All my tests will be done on ext3 filesystems.
/Martin
Never argue with an idiot. They drag you down to their level, then beat you with experience.
war war wrote:
>
> Issue:
>
> Is it possible to set the disk cache size to a higher value to avoid
> temporary freezing while untarring large files? Memory is not an
> issue, I have plenty of it.
Absolutely all free memory may be used for disk caching. So
no, you can't get a bigger cache because it is already at
the highest possible setting. You don't have more memory
for this - all is used already.
> The disk drive is a good drive, does
> 29.2MB/s sustained in single user mode, 25MB/s when I have a lot of
> processes open. Here is what I think is going on. Sometimes, when I
> untar things, or do things that consume a lot of disk space rapidly,
> they do it VERY quickly, and then the disk rumbles on for 5-20
> seconds after it is done. What accounts for this?
>
This is exactly what you should expect with lots of cache:
You run a big untar.
This is written straight to the disk cache RAM, that's why
it finishes very fast. Because it isn't really on disk -
it is in the cache.
You may go on doing other work, the tar is over. But the
data have to get to disk too, not only the cache. That's
the rumbling you notice - stuff being written from cache
onto the disk itself.
>
> In essence, the 'tar' command is finished, however, 30-60 seconds
> after it has finished, it is actually still decompressing the data to
> the file on the disk.
>
It isn't decompressing, merely writing. All decompressing etc.

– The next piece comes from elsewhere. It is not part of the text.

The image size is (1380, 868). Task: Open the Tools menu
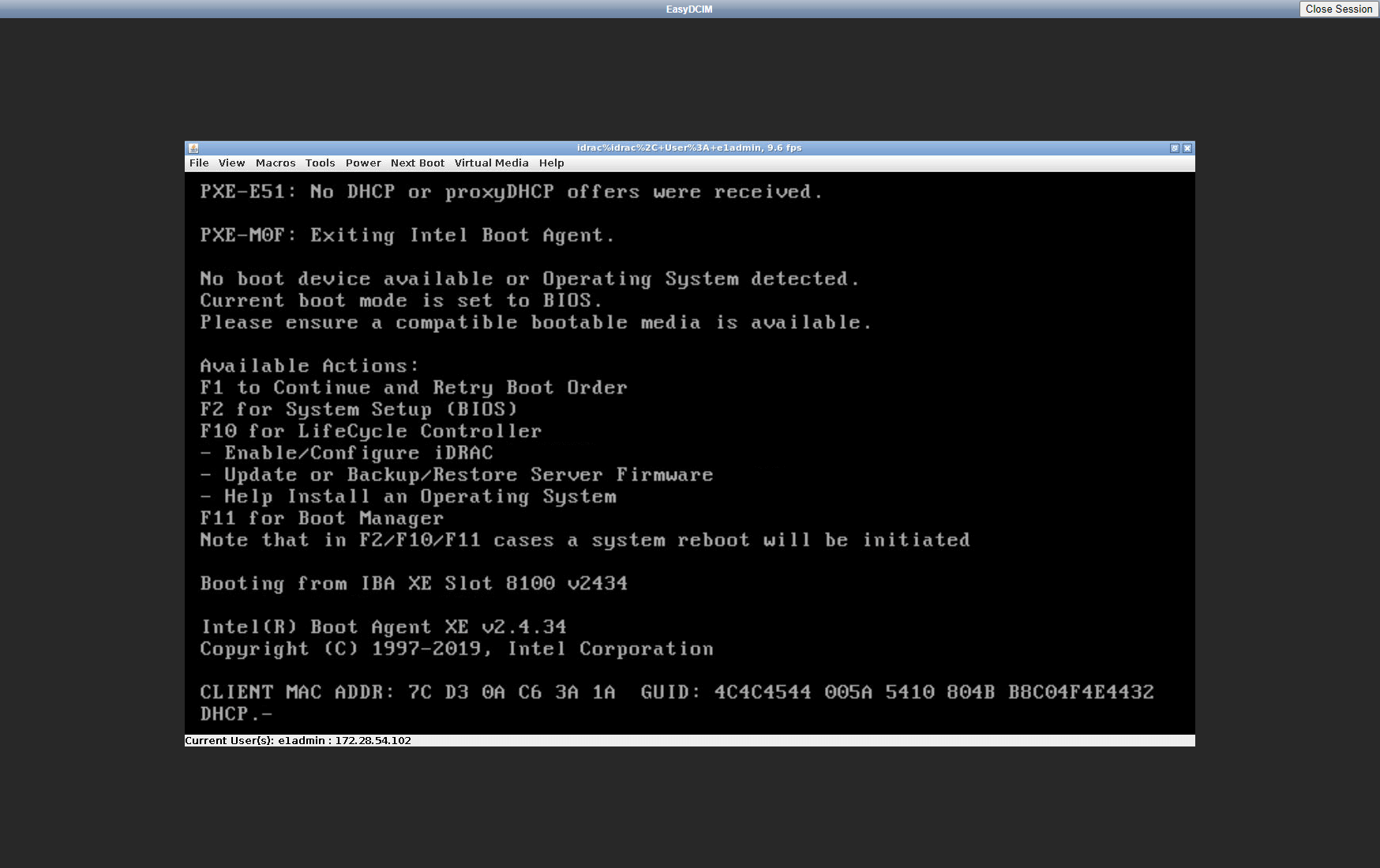320,163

that "tar" does is done - but the stuff went into your (big)
disk cache. What you hear is the uncompressed stuff being
written from cache to disk.
Of course the files are instantly useable even when they aren't yet
written to disk. This because you actually get stuff from the cache,
never from the disk itself.
> I have not tested ALL kernels for when or where this has started, but
> could someone provide a further explanation as to why the disk
> scheduluer works like this?
It always worked this way. Forever.
> On Solaris, when I untar a file, the disk stops grinding when the tar
> process is finished, and the system is totally usuable.

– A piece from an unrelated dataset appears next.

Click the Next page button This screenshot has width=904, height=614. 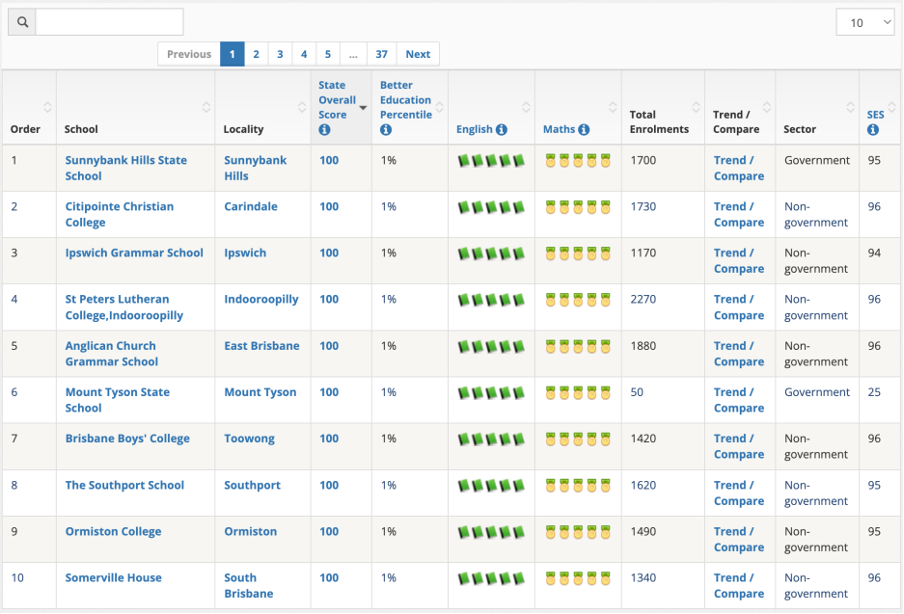click(x=418, y=54)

Synchronously mounted then. Worse performance, but safer if you
have the bad habit of turning the machine off when you
_believe_ it is finished.
You can force this behaviour under linux too - use
"sync" to force synchronization when you feel you need it.
Or mount syncrhonously - but then you take a performance
hit all the time.
> With Linux, when I untar the file, the system may completely lock up
> for 3-5 seconds during the duration after the initial untar (which is
> 30-60 seconds) after the untar processes has ended.
Some disk systems are cpu intensive. SCSI (or properly
tuned IDE using (u)dma and irq unmasking) is much better.
Helge Hafting
On Fri, 30 Nov 2001 14:59:00 +0100
Helge Hafting <[email protected]> wrote:
> Absolutely all free memory may be used for disk caching. So
> no, you can't get a bigger cache because it is already at
> the highest possible setting. You don't have more memory
> for this - all is used already.
May I limit this memory ? For a long time I'm working all day with no physical memory available.
=-=-=-=-=-=-=-=-=-=-=-=-=-=-=-=-=-=-=-=-=-=-=-=-=-=-=-=-=-=-=-=-=-=
Pablo Borges [email protected]
-------------------------------------------------------------------
____ Tecnologia UOL
/ \ Debian:
| =_/ The 100% suck free linux distro.
\
\ SETI is lame. http://www.distributed.net
Dnetc is XNUG!
> > Absolutely all free memory may be used for disk caching. So
> > no, you can't get a bigger cache because it is already at
> > the highest possible setting. You don't have more memory
> > for this - all is used already.
>
> May I limit this memory ? For a long time I'm working all day with no physical memory available.
You can try rtlinux. In rtlinux (realtime linux), you tell linux how much
memory the kernel will have access to, and let specially written apps to
take the rest
--
Roy Sigurd Karlsbakk, MCSE, MCNE, CLS, LCA
Computers are like air conditioners.
They stop working when you open Windows.
Don't we have a "dont't eat my whole memory, disk cache" option on linux ?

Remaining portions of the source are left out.